Pendant deux jours, on ne vit rien venir ; mais on sut que les contingens étrangers avaient regagné leurs montagnes. Enfin, le 20 mai, je jeune Ben-Zamoun, accompagné des principaux des Flissa, se présenta devant le maréchal, le suppliant de faire cesser la dévastation des villages et la destruction des vergers, et promettant, au nom de tous, la soumission la plus complète. « Nous ne pouvions, disaient ceux qui lui faisaient cortège, nous dispenser de combattre. Mos femmes n’auraient plus voulu ni faire le couscouss ni avoir commerce avec nous. Vous êtes victorieux; nous nous soumettons : vous pouvez compter sur notre fidélité.
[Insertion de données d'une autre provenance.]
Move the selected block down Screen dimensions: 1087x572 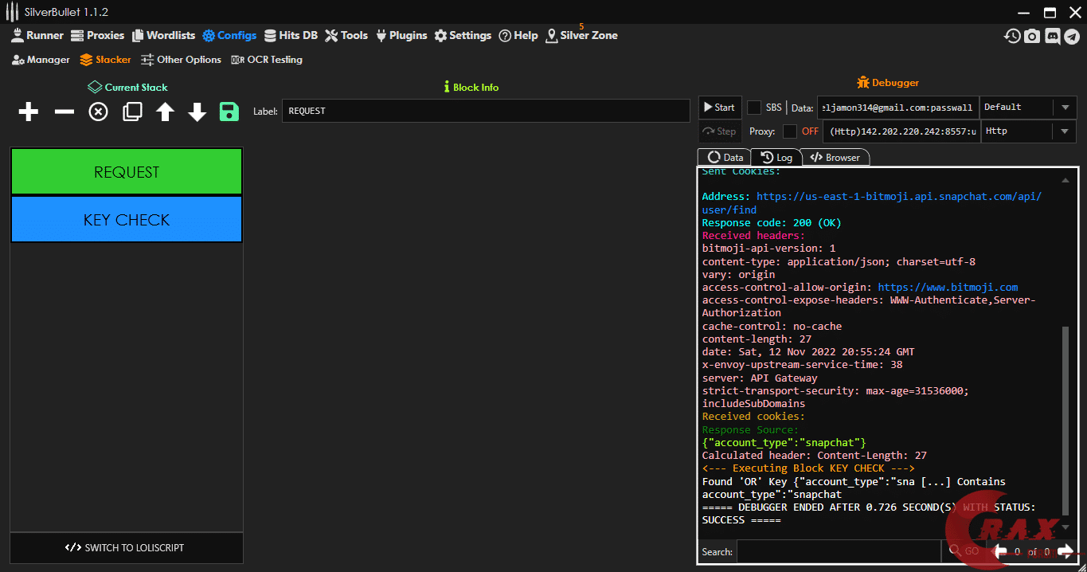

Si Ben-Salem était resté au milieu de nous, vous auriez pu nous tuer jusqu’au dernier avant d’avoir raison de nous : il nous a lâchement abandonnés au moment du combat ; il ne peut plus reparaître dans nos tribus. »

Sur ces assurances, le maréchal descendit de la montagne, donna l’ordre d’évacuer Bordj-Mnaïel et reporta son bivouac à Tamdaït. Ce fut là que, le 23 mai, il reçut solennellement, au bruit du canon, l’hommage de Ben-Zamoun et le fit reconnaître, au nom de la France, agha des Flissa. L’ancien chef du parti de la paix, Medani-ben-Mahi-ed-Dine, eut l’aghalik de Taourga et Allal-ben-Ahmed celui des Amraoua. Les chefs subalternes reçurent des burnous d’honneur et des armes de prix.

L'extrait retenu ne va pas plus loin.